Un disegno di legge, in discussione al Senato (relatore Piero Longo, avvocato di Berlusconi), prescrive ai giudici come valutare le fonti di prova offerte dai “disertori” delle mafie. Se il progetto diventasse legge, le dichiarazioni rese dal coimputato (e da imputati di procedimento connesso) avrebbero valore probatorio «solo in presenza di specifici riscontri esterni». Anche se il dibattimento riuscisse a raccogliere «riscontri meramente parziali», quelle dichiarazioni sarebbero «inutilizzabili». Sono norme che possono disarticolare annientandole, dal punto di vista giudiziario, le dichiarazioni di quei testimoni dei processi di mafia che impropriamente diciamo «pentiti». Quanti saranno i processi che “moriranno” per infarto legislativo? E che ne sarà della lotta alle mafie, glorificata appena qualche giorno fa dall’intero governo a Reggio Calabria?

Non è una novità che i ricordi, le accuse dei «collaboratori di giustizia» debbano avere verifiche “interne” ed “esterne”, conferme «intrinseche e estrinseche», come si dice nel gergo dei legulei. Si sa che non sono sufficienti le dichiarazioni incrociate. Lo ha stabilito, e da tempo, la Corte suprema di Cassazione, chiarendo però che se due “disertori” concordano con una ricostruzione dei fatti, il lavoro del giudice deve accertare «in modo scrupoloso e meditato, l’autonomia di ogni singola collaborazione.
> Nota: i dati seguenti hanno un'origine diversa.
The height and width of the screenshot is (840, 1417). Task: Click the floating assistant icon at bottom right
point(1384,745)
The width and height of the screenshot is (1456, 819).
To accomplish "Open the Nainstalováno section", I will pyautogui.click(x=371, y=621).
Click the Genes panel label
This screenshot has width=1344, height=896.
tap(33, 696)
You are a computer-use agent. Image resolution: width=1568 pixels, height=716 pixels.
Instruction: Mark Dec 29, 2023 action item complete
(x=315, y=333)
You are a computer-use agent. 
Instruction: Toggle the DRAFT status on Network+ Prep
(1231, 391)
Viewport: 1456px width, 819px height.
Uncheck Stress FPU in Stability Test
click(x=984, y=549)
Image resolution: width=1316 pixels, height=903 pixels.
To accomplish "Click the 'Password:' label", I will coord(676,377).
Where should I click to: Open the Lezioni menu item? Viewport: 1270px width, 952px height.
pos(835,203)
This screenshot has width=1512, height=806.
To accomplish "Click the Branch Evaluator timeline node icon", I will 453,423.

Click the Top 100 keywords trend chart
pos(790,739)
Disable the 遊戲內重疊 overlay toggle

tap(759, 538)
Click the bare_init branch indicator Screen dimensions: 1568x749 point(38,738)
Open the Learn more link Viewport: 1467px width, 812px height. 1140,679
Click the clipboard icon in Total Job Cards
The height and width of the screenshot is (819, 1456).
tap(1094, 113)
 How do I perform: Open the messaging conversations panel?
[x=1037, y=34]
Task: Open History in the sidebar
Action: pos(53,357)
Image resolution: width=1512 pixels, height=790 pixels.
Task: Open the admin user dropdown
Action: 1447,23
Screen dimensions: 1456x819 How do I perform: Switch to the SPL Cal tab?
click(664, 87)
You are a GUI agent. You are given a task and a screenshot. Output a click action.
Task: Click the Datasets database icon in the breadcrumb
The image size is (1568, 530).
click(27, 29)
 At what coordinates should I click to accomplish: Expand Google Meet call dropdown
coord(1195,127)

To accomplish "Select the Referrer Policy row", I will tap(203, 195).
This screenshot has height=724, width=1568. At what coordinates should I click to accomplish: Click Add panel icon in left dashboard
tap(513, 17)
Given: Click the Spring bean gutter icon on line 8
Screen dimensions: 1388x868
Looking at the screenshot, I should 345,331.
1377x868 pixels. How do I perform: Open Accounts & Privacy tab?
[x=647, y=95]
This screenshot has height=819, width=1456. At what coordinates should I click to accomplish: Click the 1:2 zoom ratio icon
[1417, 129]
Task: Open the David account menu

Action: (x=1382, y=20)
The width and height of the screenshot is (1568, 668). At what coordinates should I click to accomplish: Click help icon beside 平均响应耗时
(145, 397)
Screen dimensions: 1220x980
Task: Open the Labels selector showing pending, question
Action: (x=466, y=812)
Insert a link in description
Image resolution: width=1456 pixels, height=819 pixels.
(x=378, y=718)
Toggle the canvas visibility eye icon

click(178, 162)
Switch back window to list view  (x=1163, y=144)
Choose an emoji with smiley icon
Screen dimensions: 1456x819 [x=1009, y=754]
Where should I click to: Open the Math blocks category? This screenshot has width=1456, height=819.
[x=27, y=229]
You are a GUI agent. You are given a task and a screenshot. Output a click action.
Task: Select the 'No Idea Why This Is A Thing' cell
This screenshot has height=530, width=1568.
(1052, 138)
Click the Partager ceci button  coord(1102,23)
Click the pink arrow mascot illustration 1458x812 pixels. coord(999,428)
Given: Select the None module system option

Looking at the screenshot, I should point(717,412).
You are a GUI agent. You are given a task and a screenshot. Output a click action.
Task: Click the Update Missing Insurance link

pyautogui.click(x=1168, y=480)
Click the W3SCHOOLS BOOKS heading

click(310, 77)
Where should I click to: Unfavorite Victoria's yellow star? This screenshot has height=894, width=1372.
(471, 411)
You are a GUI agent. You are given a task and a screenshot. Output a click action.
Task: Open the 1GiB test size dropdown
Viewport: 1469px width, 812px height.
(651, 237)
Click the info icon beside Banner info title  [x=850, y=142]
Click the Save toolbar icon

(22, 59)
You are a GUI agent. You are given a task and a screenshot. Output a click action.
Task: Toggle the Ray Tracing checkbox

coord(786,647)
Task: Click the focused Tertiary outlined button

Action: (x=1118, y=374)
In caso di positiva verifica di attendibilità, dalla convergenza delle dichiarazioni devono trarsi tutte implicazioni del caso. Si deve in particolare dedurre l’efficacia di riscontro reciproco delle dichiarazioni convergenti e il consolidamento del quadro di accusa». (Corte Suprema di Cassazione, Sezione VI Penale, Sentenza n. 542/2008, sul cosiddetto caso Contrada).

Ora, è fin troppo facile farsi venire cattivi pensieri, in tempi di leggi ad personam. E’ fin troppo semplice intuire che la norma contro i testimoni di mafia nasca, d’improvviso e segreta, quando all’orizzonte del processo contro Marcello Dell’Utri appare Gaspare Spatuzza, che non esita a chiamare in causa anche il presidente del Consiglio. Con la nuova legge, anche se Filippo e Giuseppe Graviano avessero confermato in aula il racconto del loro compare, l’intera ricostruzione sarebbe stata inutilizzabile.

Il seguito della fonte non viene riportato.